In order to give a human-useable name to your IPFS content, you need to own a domain name. If you don’t have one you are stuck with using the IPNS hash. However if you do, using your domain name for your IPFS content is as simple as adding a
TXT to your DNS zone. IPFS needs you to add a
TXT record with the value
"dnslink=<YOUR IPNS HASH>". Note that using this method you can point to either a IPNS hash or an IPFS object hash; for that reason you must not omit the
/ipfs/ prefix of the hash. For example the record for this website looks like this:
nullreference.ch. IN TXT "dnslink=/ipns/QmQArKLQkH76TFCA6iEs9PN2RAt5v1VwuozqYdE1BiUzgo"
With this done, any place that accepts an IPNS name, including IPFS gateways, will let you use
/ipns/<YOUR DOMAIN NAME> to fetch your content. You can try it now with this website using your local gateway or the official gateway.

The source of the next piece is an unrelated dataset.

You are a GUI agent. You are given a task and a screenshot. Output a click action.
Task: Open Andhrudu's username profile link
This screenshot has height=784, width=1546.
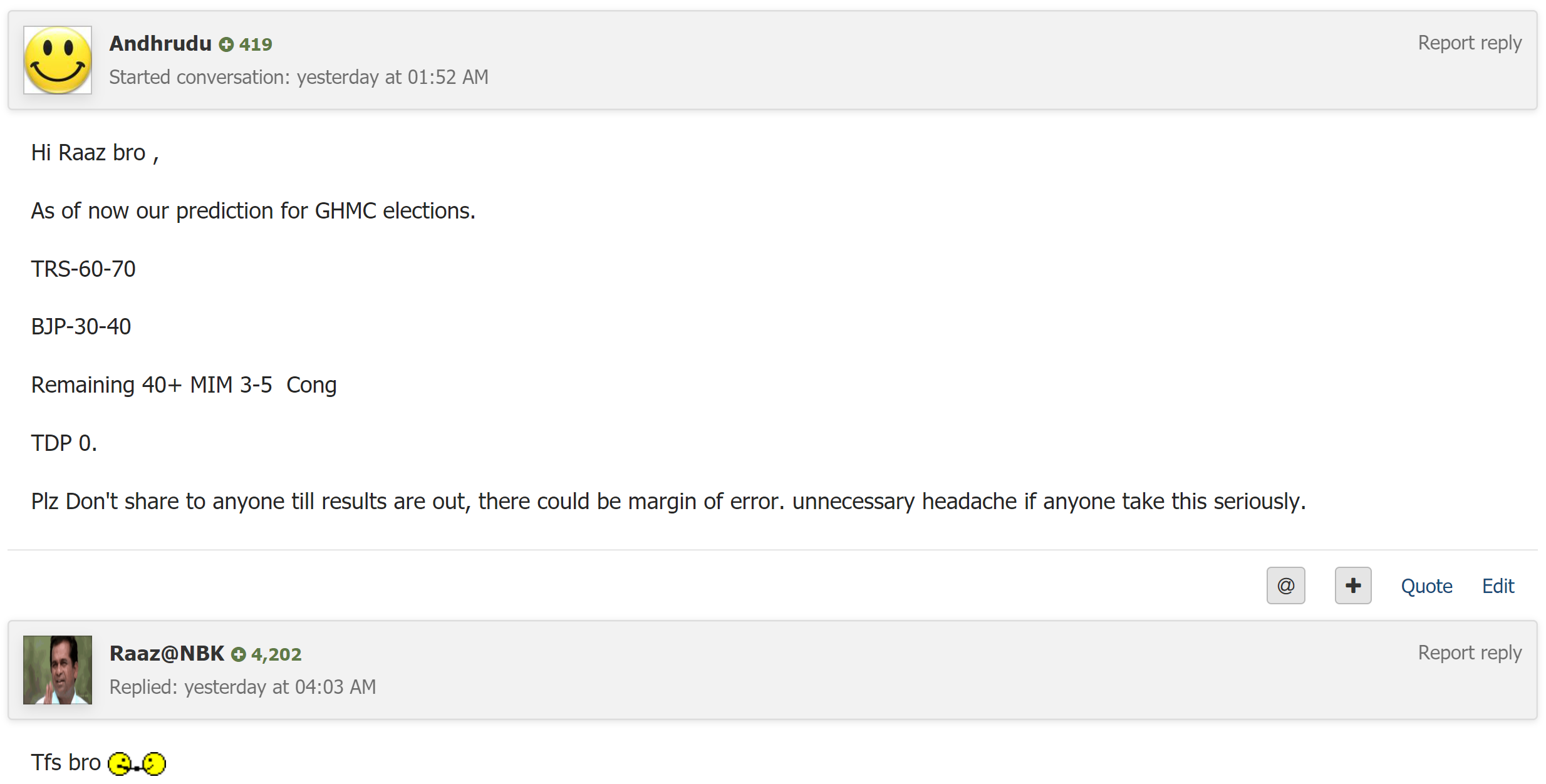pos(160,43)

With that you should be able to publish any static website to IPFS for resistance to censorship, network instability, or dead links (for many reasons, decentralized content-addressable storage is a very good way to store data in a way resistant to time). However in many cases static will not cut it and interactivity is needed. In the case of IPFS this is not yet a solved problem: there is no known easy way to convert any centralized service into a decentralized one and decentralization has to be at the core of the design, from the beginning. However some have already made some services such as a text chat or a paste service. Those are possible as browser can run a working JS implementation of IPFS to dynamically interact with the network. We can expect development of fully decentralized services using IPFS to become simpler with time as features such as encryption or pub/sub messaging become available.